Source extract section start
Posted by Bill Sandweg.
I recently finished listening to a podcast about a Texas neurosurgeon, who was so incompetent and injured so many people that he is now serving a life term for elder abuse and assault as a result of a surgery gone wrong. The doctor was Dr. Christopher Duntsch and the podcast was called Dr. Death. It was both mesmerizing and horrifying. I have never heard of a surgeon who seriously injured so many people in such a short period of time. The question, which is explored in the podcast but never really answered, is how could this person have ever gotten in this position and stayed there long enough to do the damage he did. In this post and the one to follow, I want to discuss the entities that failed the public so badly and without which this tragedy could not have reached the magnitude it did. In the third post, I will discuss the final betrayal of the patients of Dr. Death.
Before Dr. Duntsch began his first job at a prestigious hospital in a well-to-do section of Dallas, he graduated from college, went to medical school, where he obtained both an MD degree and a PhD, took a neurosurgery residency, and then participated in a fellowship to get further training in spine surgery. His academic credentials were impressive and he received glowing reviews from the doctors at his residency and his fellowship. Given how quickly he demonstrated complete incompetence at his first job, you have to ask, “What were they thinking in giving him these glowing recommendations?”
The first failure of the system, which is supposed to protect us, was that it allowed Dr. Duntsch to complete a neurosurgery residency. Based on later events, it is clear he was completely unqualified and that should have been obvious to the people he trained under. It also appears that, because he spent a lot of time in the lab, he did very few surgeries during his residency. Instead of the thousand or so surgeries performed by the typical neurosurgery resident, he did only about 100. This is a stunningly low number. He should have been required to do more surgery. Had he done more surgery, perhaps he would have learned more. Had he done more surgery, perhaps his lack of competence and temperament would have become so obvious that the system could not have covered for him. On top of lack of surgical experience and incompetence, he was suspected of using cocaine and sent to a rehabilitation facility for a few months before being allowed to return to the residency program. How is a person who is suspected of being under the influence of cocaine while operating get allowed back into a neurosurgery residency program? As it was, when prospective employers called about Dr. Duntsch, the people at the residency program never mentioned any problems, even after they had to have known how incompetent and potentially impaired he was.
Source extract section end
Data listing section start
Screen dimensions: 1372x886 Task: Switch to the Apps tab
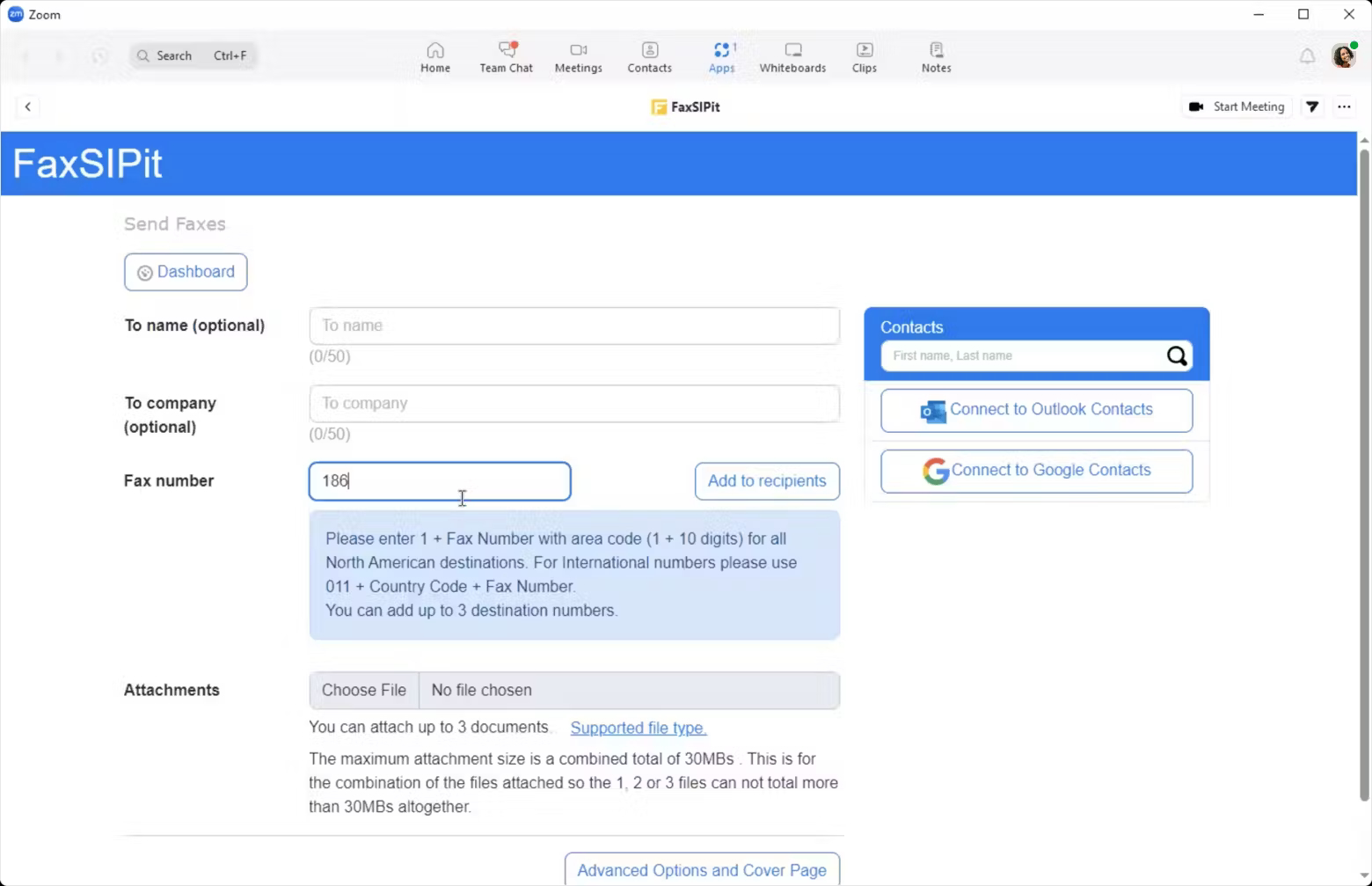click(721, 57)
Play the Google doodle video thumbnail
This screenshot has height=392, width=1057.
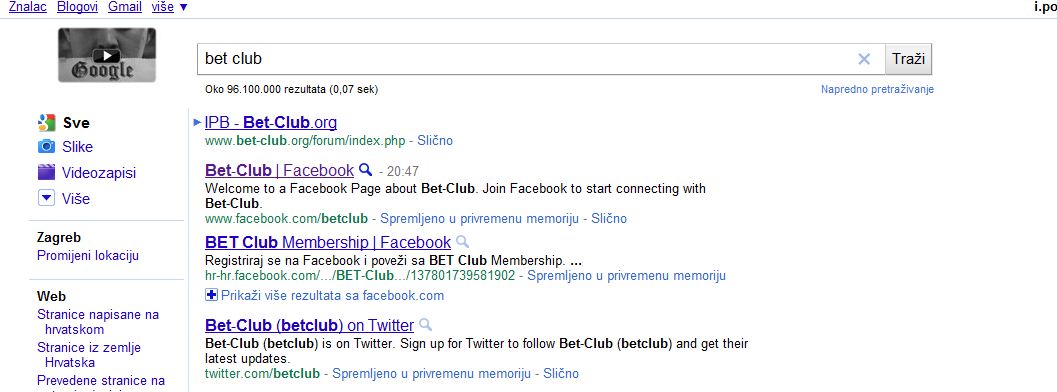[x=107, y=55]
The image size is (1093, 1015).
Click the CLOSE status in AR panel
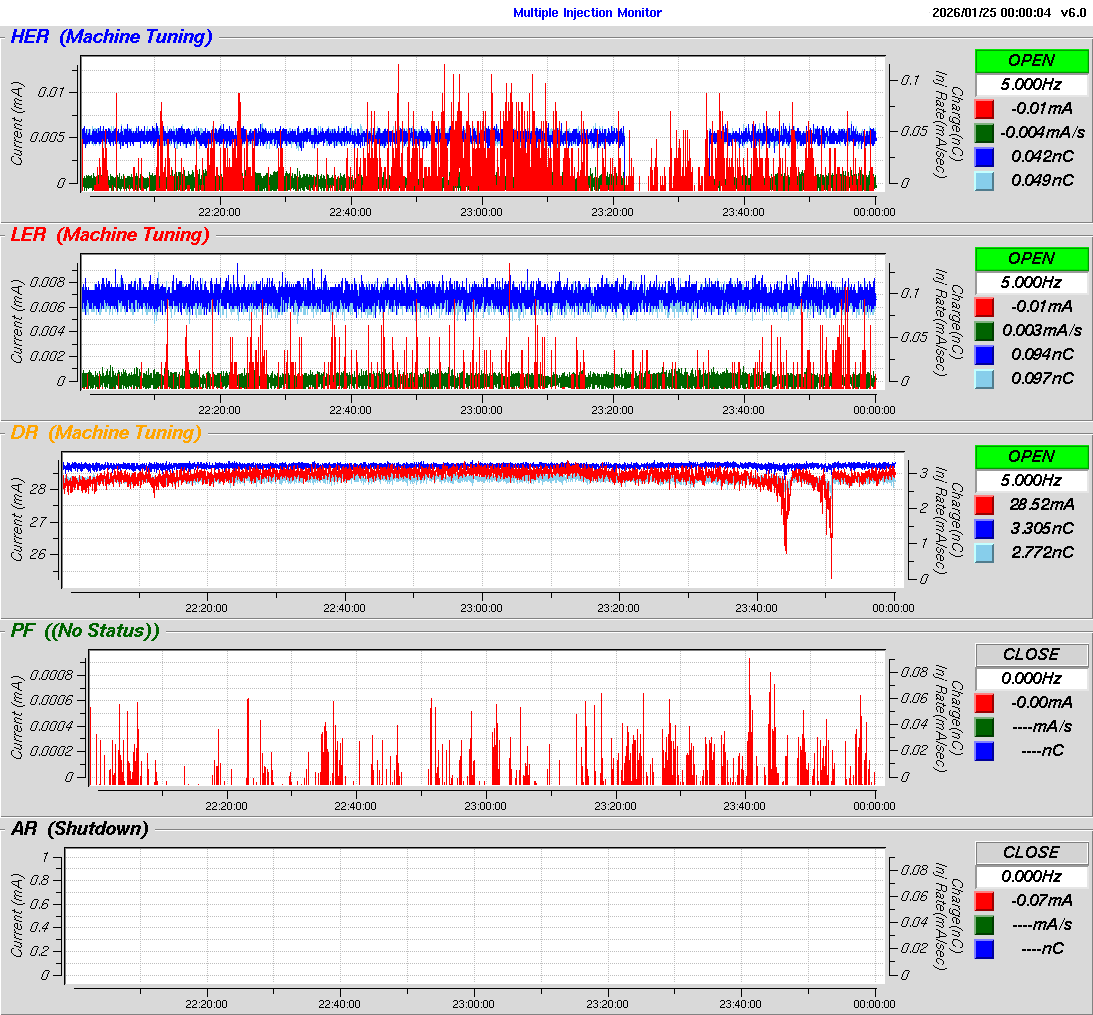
Data listing section end
• **Task requirements**
(a) Repeat the part of the post about Dr. Duntsch from "I recently finished" to "of Dr. Death." word for word.
(b) Go on with the post about Dr. Duntsch and the neurosurgery residency, picking up after its last sentence.

• **Results in order**
(a)
I recently finished listening to a podcast about a Texas neurosurgeon, who was so incompetent and injured so many people that he is now serving a life term for elder abuse and assault as a result of a surgery gone wrong. The doctor was Dr. Christopher Duntsch and the podcast was called Dr. Death. It was both mesmerizing and horrifying. I have never heard of a surgeon who seriously injured so many people in such a short period of time. The question, which is explored in the podcast but never really answered, is how could this person have ever gotten in this position and stayed there long enough to do the damage he did. In this post and the one to follow, I want to discuss the entities that failed the public so badly and without which this tragedy could not have reached the magnitude it did. In the third post, I will discuss the final betrayal of the patients of Dr. Death.

(b)
The second failure took place at the hospital where he got his first job. Almost immediately, he began to experience horrific surgical outcomes. The first patient he operated on was left with chronic pain when he operated on the wrong part of his back. When he took the patient back to surgery to address the chronic pain, he left him partially paralyzed. Soon after that, he operated on one of his best friends and turned him into a quadriplegic. Another of his patients bled to death as a result of his not recognizing that he had severed an artery. The hospital quickly realized he was a problem and revoked his privileges to perform surgery there. It sent him off to find another job as a spine surgeon. In order to avoid a potential lawsuit with him, the hospital agreed that, if ever questioned about his time there, it would simply say that there were no issues with him. Although required by law to do so, the hospital did not report Dr. Duntsch to the National Practitioners Data Bank. Had it done so, Dr. Duntsch may have found it difficult to find other employment as a spine surgeon.
By now a pattern was emerging that would continue and would allow Dr. Duntsch to hurt more people. Everyone who came into contact with Dr. Duntsch was looking out for themselves first. If protecting themselves from criticism, or a lawsuit, or public exposure meant letting Dr. Duntsch move on without consequences, so be it.